Advent of Code 2015 Day 9
Part 1
- A walk in the park
- Writing a working algorithm
A walk in the park
Today's puzzle feels like Day 13 in Easy mode!
- Generate the list of permutations
- Sum up each A to B score
- Identify the lowest score
Writing a working algorithm
Extracting the places and score
Each line of the input follows this pattern:
A to B = C
I'll forego using regex
and instead extract the three parts using split()
and array destructuring:
let [A, ,B, ,C] = flight.split(' ')
Creating the dictionary of places and scores
For the example input:
London to Dublin = 464
London to Belfast = 518
Dublin to Belfast = 141
I want a dictionary like this:
{
London: { Dublin: 464, Belfast: 518 },
Dublin: { London: 464, Belfast: 141 },
Belfast: { London: 518, Dublin: 141 }
}
Thus, for each line, I need to set two keys and the same value to each:
dict[A][B] = +C
dict[B][A] = +C
Altogether, my reduce()
looks like this:
const scores = input.reduce((dict, flight) => {
let [A, ,B, ,C] = flight.split(' ')
if (!(A in dict)) dict[A] = {}
if (!(B in dict)) dict[B] = {}
dict[A][B] = +score
dict[B][A] = +score
return dict
}, {})
Generating the list of possible routes
- I'll again use the very handy JavaScript library,
js-combinatorics
- I need to pass the list of all possible destinations
- I'll use
Object.keys()
to generate that list
const C = require('js-combinatorics')
const routes = [...new C.Permutation(Object.keys(scores))]
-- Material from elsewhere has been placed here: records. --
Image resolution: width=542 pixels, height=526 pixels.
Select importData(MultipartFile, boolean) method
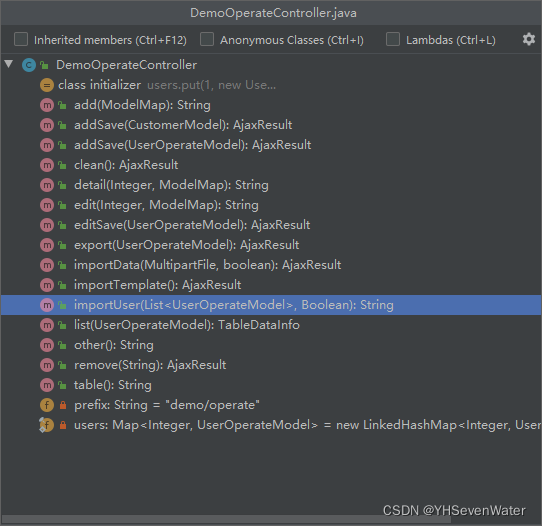point(207,265)
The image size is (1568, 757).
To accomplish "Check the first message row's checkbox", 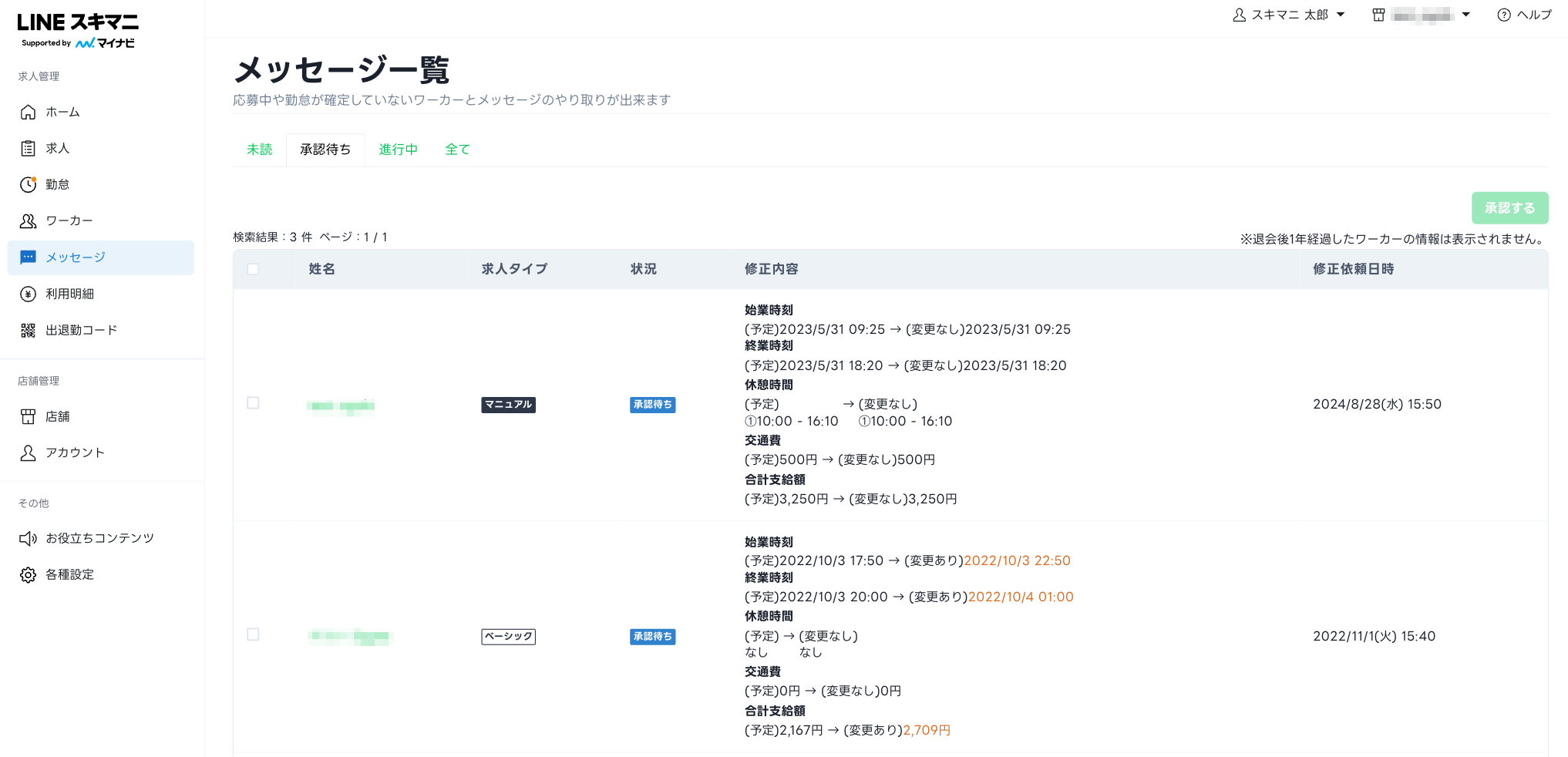I will (x=253, y=403).
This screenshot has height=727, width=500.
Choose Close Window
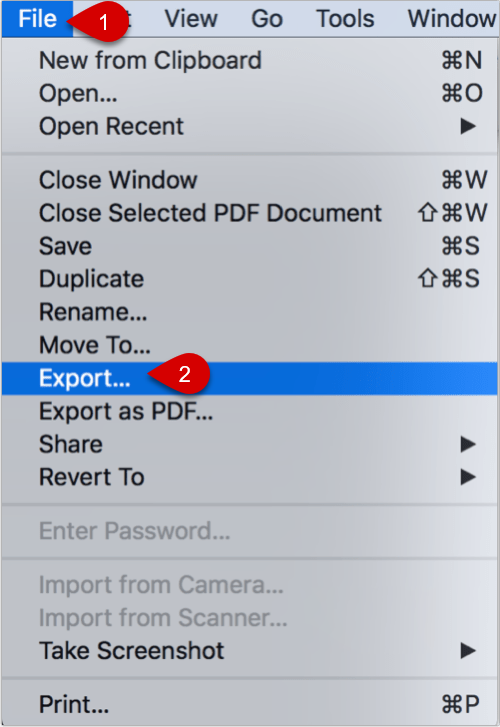click(x=250, y=180)
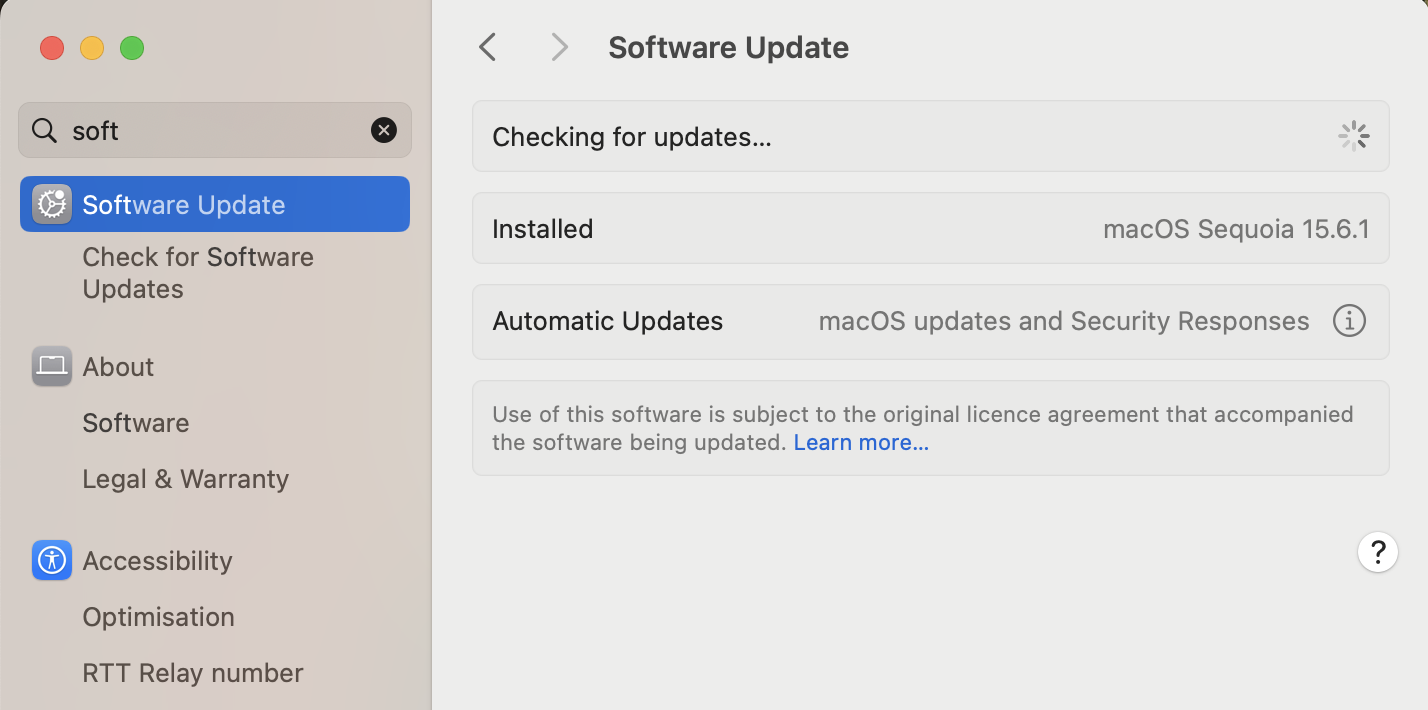Choose Legal & Warranty in the sidebar
Screen dimensions: 1428x710
[186, 479]
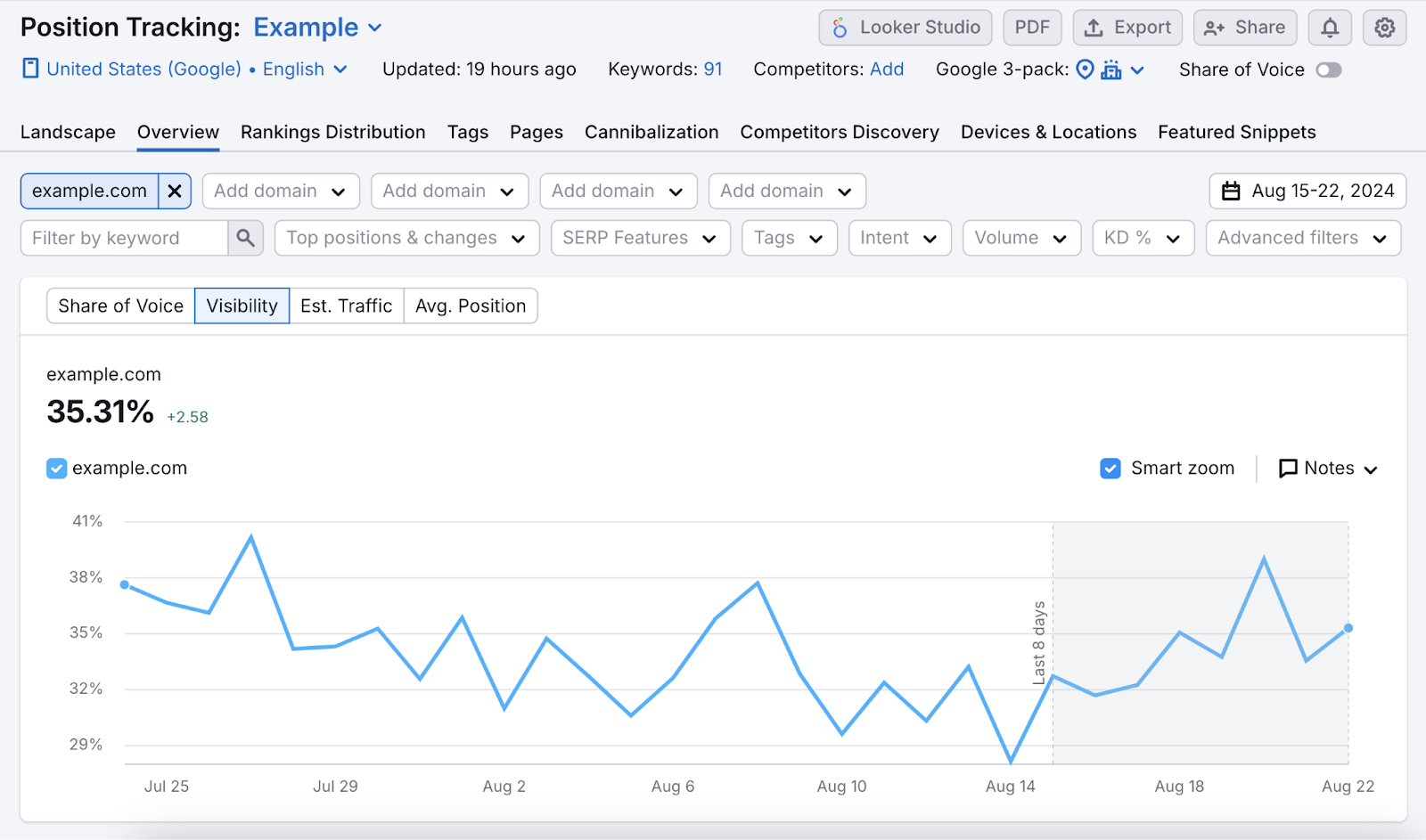Expand the Example project dropdown
The width and height of the screenshot is (1426, 840).
(x=374, y=28)
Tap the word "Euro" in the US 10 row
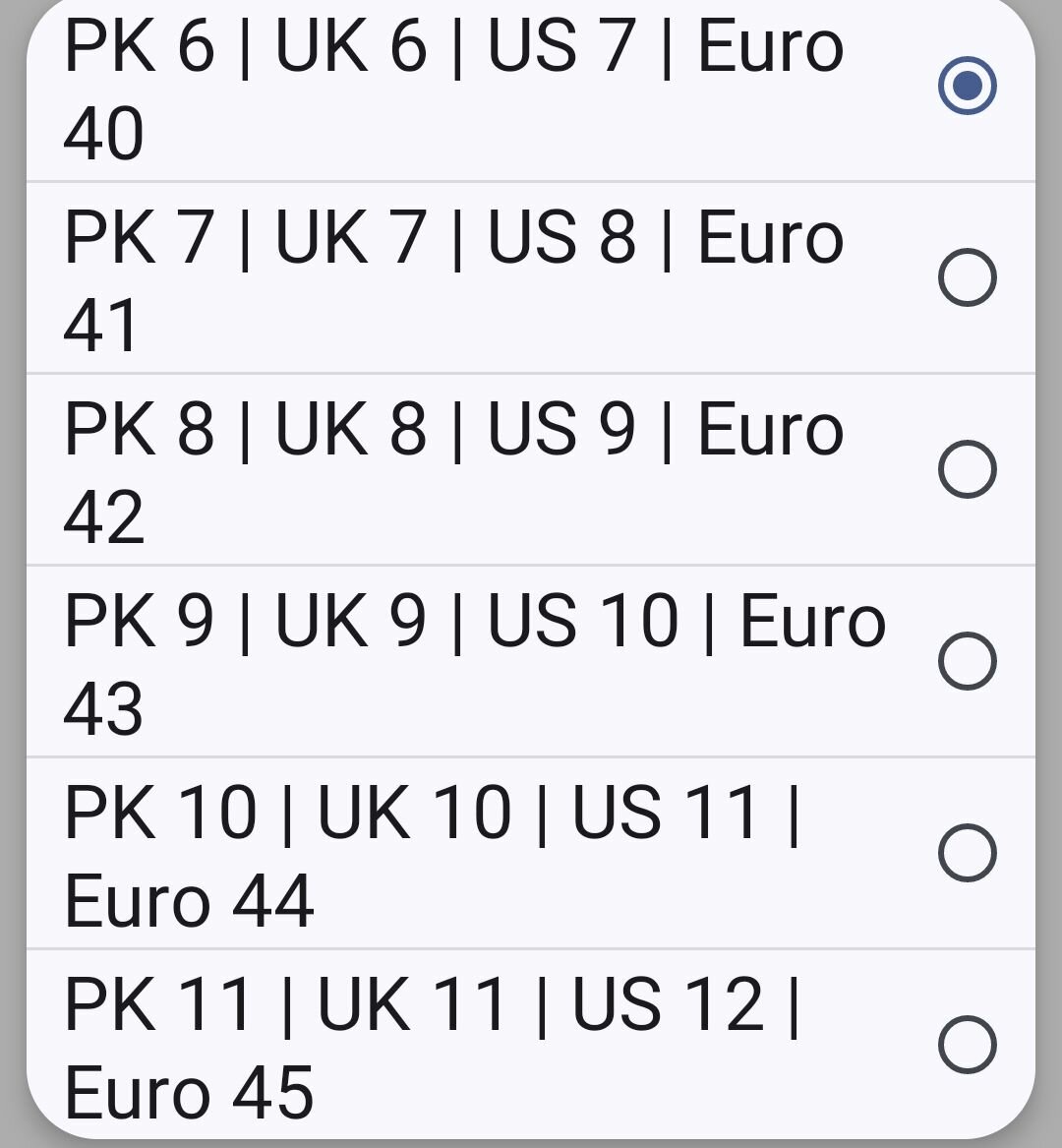Viewport: 1062px width, 1148px height. coord(812,622)
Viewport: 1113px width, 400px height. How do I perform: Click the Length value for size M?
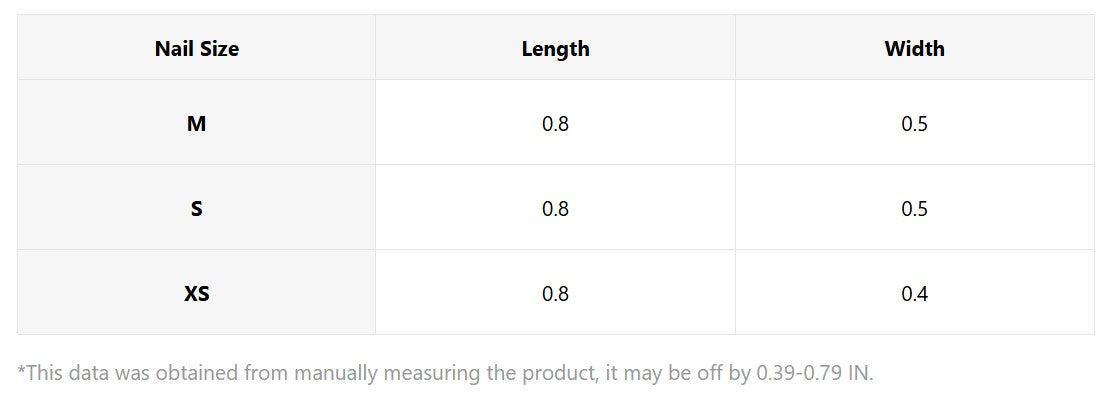pyautogui.click(x=555, y=124)
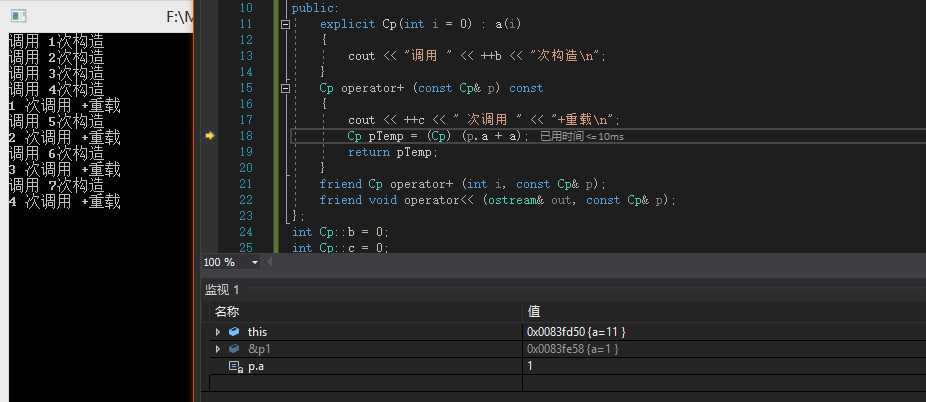Viewport: 926px width, 402px height.
Task: Click the value cell showing 0x0083fd50 {a=11 }
Action: 576,331
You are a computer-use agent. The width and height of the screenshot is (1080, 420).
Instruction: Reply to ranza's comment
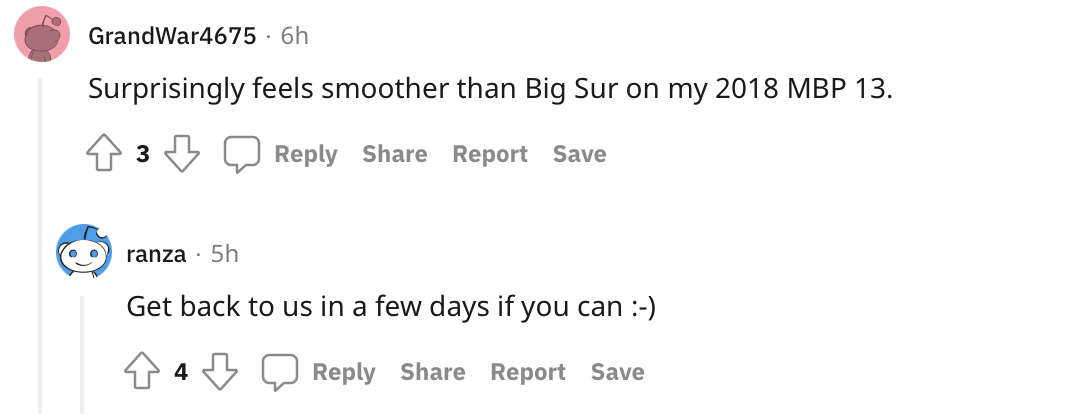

Finding the shortest route
My algorithm in pseudocode:
For each possible route
Accumulate a number - starting at Infinity - that should get smaller and smaller
Set score to 0
For each destination in the route, except the last
Increment score by the value associated with the key corresponding to the next item that is a key inside the dictionary corresponding to the current item
Return the smaller number between the accumulated number and score
Return the accumulated number
My algorithm in JavaScript:
routes.reduce((shortest, route) => {
let score = 0
for (let i = 0; i < route.length - 1; i++) {
score += scores[route[i]][route[i + 1]]
}
return Math.min(shortest, score)
}, Infinity)
It generated the correct answer!
Part 2
Swapping Math.min()
for Math.max()
and Infinity
for 0
- Two simple changes
- And another correct answer!
I did it!!
- I solved both parts!
- In record time, given my familiarity with the combination-generating library and
reduce()
!
The only problem with solving these puzzles backwards is that combination-themed ones become decreasingly fun to solve.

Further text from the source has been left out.